DIRECTIONS: Copy out, word for word, everything in the items from the line containing "Identify the location of y-tick-label: 9.9." down to the end of the items.

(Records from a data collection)
******

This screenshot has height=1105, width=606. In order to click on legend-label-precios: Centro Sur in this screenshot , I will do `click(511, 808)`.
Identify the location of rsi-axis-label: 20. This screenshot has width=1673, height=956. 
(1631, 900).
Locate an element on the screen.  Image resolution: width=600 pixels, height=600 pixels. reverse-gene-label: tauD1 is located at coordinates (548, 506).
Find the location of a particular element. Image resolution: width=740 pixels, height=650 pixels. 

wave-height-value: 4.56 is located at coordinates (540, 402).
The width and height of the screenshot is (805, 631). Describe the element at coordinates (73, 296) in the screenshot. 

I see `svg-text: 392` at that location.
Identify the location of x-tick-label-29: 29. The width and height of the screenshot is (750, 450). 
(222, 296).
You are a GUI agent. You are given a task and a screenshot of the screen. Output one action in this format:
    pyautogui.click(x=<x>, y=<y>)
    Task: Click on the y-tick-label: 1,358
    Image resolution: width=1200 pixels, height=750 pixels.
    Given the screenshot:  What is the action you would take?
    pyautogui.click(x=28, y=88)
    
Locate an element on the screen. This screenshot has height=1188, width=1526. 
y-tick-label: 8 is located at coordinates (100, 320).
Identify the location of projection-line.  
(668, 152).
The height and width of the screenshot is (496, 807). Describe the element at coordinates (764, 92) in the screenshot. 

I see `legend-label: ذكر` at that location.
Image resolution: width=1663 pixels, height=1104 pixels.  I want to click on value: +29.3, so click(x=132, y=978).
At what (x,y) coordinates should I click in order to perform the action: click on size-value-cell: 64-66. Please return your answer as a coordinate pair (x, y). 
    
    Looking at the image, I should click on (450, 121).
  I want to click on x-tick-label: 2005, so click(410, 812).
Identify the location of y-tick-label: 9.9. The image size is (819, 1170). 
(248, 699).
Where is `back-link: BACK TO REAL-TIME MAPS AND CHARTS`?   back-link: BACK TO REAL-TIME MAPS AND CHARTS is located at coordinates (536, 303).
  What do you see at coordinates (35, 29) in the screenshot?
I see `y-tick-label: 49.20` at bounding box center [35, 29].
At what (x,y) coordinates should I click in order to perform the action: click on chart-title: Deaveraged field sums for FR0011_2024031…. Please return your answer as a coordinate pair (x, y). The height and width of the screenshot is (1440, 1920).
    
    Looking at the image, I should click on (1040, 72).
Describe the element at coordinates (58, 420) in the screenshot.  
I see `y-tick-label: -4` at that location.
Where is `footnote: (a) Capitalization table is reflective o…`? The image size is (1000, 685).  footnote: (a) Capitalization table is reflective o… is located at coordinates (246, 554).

******

EXERCISE RESPONSE:
Identify the location of y-tick-label: 9.9. The image size is (819, 1170). 
(248, 699).
Where is `back-link: BACK TO REAL-TIME MAPS AND CHARTS`?   back-link: BACK TO REAL-TIME MAPS AND CHARTS is located at coordinates (536, 303).
  What do you see at coordinates (35, 29) in the screenshot?
I see `y-tick-label: 49.20` at bounding box center [35, 29].
At what (x,y) coordinates should I click in order to perform the action: click on chart-title: Deaveraged field sums for FR0011_2024031…. Please return your answer as a coordinate pair (x, y). The height and width of the screenshot is (1440, 1920).
    
    Looking at the image, I should click on (1040, 72).
Describe the element at coordinates (58, 420) in the screenshot.  
I see `y-tick-label: -4` at that location.
Where is `footnote: (a) Capitalization table is reflective o…`? The image size is (1000, 685).  footnote: (a) Capitalization table is reflective o… is located at coordinates (246, 554).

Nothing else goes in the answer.